A juvenile who is subject to the jurisdiction of the juvenile court, usually under abuse, dependency, or neglect statutes, or mental health issues, but have not committed a delinquent act. Alien juveniles who have not committed a delinquent act are also classified as non-offenders.
A juvenile who has been charged with, or adjudicated for, any conduct that would be criminal if committed by an adult. Examples include: D.U.I., open container in a vehicle, trespass, assault, burglary, etc.

Federal Rules and Regulations - Jail Removal
Maine Juvenile Code Title 15 Section 3203-A (7)(A)

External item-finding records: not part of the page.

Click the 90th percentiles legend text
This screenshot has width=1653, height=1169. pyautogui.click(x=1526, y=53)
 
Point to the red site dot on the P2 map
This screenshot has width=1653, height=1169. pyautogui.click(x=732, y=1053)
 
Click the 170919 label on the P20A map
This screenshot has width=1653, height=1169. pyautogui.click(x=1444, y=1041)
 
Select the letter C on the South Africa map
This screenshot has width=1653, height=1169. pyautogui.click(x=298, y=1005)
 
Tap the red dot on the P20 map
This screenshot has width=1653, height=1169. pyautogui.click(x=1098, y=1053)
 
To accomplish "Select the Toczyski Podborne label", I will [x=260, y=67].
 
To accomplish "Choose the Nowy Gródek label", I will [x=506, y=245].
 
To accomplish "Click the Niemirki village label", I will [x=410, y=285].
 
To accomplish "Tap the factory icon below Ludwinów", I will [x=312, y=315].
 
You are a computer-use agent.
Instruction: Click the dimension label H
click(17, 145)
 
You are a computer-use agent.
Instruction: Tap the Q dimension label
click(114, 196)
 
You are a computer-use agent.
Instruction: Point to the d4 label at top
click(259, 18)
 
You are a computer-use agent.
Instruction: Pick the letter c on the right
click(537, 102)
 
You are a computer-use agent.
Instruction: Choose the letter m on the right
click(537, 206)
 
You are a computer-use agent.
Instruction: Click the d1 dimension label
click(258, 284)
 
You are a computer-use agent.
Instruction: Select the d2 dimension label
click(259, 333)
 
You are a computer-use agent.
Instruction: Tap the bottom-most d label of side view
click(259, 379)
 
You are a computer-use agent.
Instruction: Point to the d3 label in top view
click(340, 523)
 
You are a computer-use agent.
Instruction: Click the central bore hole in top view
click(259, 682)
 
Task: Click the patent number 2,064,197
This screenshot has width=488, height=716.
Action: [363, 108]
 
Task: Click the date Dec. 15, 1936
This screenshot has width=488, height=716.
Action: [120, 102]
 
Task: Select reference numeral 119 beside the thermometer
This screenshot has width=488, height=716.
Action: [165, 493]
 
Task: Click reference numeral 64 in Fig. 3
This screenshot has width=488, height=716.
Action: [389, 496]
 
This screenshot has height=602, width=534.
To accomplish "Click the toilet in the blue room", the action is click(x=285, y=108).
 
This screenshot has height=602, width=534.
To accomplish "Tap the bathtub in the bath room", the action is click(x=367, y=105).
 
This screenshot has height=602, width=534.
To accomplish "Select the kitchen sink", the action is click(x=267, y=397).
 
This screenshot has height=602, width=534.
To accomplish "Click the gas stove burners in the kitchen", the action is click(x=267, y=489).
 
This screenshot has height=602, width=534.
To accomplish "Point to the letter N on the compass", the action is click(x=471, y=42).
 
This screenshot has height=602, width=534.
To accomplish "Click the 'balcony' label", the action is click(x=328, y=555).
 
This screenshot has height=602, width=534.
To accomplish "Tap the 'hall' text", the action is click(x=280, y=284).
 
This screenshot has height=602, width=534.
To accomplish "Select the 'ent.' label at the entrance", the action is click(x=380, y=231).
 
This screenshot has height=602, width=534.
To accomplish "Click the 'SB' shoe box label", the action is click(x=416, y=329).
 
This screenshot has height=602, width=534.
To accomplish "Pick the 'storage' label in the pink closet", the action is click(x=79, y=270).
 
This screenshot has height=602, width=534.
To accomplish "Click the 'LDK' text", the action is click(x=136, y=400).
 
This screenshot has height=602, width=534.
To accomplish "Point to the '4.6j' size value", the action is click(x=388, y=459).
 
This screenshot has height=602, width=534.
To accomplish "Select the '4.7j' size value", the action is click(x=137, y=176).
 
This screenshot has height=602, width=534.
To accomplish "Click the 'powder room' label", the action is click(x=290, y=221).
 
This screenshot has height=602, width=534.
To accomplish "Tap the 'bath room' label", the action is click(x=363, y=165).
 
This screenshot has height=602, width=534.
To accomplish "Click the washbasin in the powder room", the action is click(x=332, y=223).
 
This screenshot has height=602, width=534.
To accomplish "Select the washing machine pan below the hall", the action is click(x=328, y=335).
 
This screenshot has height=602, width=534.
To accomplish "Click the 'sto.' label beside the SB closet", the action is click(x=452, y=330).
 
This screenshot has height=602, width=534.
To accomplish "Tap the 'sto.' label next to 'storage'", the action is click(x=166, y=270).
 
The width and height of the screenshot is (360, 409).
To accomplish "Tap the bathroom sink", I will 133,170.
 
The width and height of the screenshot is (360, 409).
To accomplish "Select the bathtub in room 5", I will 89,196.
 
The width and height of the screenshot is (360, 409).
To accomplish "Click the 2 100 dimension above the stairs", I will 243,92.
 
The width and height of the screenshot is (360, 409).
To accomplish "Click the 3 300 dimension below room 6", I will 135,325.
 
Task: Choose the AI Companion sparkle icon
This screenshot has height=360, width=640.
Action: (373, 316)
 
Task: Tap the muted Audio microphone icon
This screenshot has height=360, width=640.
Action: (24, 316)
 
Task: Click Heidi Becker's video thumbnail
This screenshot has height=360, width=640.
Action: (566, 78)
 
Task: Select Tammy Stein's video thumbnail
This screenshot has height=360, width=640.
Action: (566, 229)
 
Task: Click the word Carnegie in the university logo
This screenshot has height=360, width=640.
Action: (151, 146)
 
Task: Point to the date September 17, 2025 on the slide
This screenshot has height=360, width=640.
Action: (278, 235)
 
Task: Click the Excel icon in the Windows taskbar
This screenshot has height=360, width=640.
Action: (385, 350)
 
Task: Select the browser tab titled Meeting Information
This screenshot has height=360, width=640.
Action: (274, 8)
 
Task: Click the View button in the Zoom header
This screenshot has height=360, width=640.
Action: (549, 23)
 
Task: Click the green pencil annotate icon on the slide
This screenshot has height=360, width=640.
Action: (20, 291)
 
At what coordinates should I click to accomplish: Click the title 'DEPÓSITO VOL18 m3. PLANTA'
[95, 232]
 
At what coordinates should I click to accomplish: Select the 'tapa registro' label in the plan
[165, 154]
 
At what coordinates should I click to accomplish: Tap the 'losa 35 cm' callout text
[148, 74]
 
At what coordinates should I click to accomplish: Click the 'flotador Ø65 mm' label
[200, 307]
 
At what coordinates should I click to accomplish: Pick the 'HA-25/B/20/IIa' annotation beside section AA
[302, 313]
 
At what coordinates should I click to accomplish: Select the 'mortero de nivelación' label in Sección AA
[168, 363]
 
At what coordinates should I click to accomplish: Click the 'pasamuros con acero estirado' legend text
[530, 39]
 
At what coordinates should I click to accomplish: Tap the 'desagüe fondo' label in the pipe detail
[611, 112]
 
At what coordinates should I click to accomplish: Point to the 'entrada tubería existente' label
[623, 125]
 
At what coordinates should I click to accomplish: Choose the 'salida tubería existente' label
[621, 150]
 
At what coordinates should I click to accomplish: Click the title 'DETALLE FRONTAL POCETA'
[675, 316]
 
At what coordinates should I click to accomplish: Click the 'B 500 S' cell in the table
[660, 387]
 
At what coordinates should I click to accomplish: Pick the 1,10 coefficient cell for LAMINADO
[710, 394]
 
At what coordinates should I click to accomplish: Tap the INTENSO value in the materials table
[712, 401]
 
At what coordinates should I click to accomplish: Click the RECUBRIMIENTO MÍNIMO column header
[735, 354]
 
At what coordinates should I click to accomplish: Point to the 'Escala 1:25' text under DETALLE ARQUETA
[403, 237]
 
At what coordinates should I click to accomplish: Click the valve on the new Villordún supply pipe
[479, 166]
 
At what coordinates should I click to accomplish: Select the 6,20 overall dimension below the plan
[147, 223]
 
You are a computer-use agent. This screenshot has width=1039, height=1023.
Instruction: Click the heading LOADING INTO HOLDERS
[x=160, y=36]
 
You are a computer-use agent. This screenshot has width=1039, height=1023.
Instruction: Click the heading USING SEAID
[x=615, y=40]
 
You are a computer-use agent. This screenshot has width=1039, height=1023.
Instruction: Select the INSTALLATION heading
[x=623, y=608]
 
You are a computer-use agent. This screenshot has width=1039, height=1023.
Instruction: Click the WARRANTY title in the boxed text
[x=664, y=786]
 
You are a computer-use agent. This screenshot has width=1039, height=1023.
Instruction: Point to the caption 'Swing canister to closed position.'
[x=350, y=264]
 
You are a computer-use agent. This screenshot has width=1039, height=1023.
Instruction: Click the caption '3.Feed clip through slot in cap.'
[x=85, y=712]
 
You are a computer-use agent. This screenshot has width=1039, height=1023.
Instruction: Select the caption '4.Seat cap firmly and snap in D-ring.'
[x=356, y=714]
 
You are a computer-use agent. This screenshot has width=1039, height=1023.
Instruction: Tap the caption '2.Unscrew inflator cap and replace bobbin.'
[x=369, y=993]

The Jail Removal core requirement states that no juvenile shall be held securely in an adult jail or adult lockup. However, there are two exceptions to this rule:

  1. a 6-hour hold exception for alleged and certain adjudicated delinquent offenders and
  2. an exception for juveniles judicially transferred to adult criminal court, or filed directly to criminal court by the prosecuting district attorney. These exceptions are explained below. Any secure holding or detention of a juvenile in these facilities for purposes (i.e., punishment or time-out) other than those excepted below is a violation of the jail removal core requirement.

Exceptions to the Jail Removal Rule

  1. 6-Hour Hold Exception

    The Office of Juvenile Justice and Delinquency Prevention regulations allow for a “6-hour grace period” that permits the secure detention of juveniles in adult jails and lockups under the following circumstances:

    • An accused delinquent may be detained for up to six hours for the purposes of identification, processing, and to arrange for release to parents or transfer to juvenile court, juvenile shelter or a juvenile detention center. During this time no sight and sound contact with adult inmates is allowed.

    • An accused or adjudicated delinquent may be detained for up to six hours before a court appearance and up to an additional six hours after a court appearance awaiting transport or release. During this time no sight and sound contact with adult inmates is allowed. These times cannot be combined. For example, a delinquent may not be held for four hours before court and eight hours after court for a total of 12 hours.

    These 6-hour grace periods start the moment the juvenile is placed in the secured setting and the “clock” cannot be stopped until the juvenile is permanently removed from the secured setting. For example, if a juvenile were placed in a secured setting at 1000 hours, then temporarily removed at 1100 hours for questioning and returned to the secured setting at 1300 hours, the juvenile would be considered in continuous secure custody from the beginning time of 1000 hours or a total of 3 hours. Therefore, in this case, the juvenile must be released no later than 1600 hours or a violation of the Jail Removal core requirement 6-hour grace period occurs.

    If a juvenile is arrested for a very serious offense such as murder and it is anticipated that activities such as lab work and investigation will take longer than 6 hours, the juvenile should be processed and transported to a juvenile detention facility pending completion of these activities or the direct filing of charges in criminal court.

  2. Exception for Transferred or Direct File Juveniles ­ Juveniles who have been judicially waived to, direct filed by the district attorney, or are otherwise under the jurisdiction of the adult criminal court do not fall under the purview of the JJDP Act. However, state law requires that if they are held securely they must be held separately from adults. [ Maine Juvenile Code Title 15 Section 3203-A 7 (A)(1)(2)]. The transfer or direct filing of charges must have been completed before they are excluded from the JJDP Act and core protections.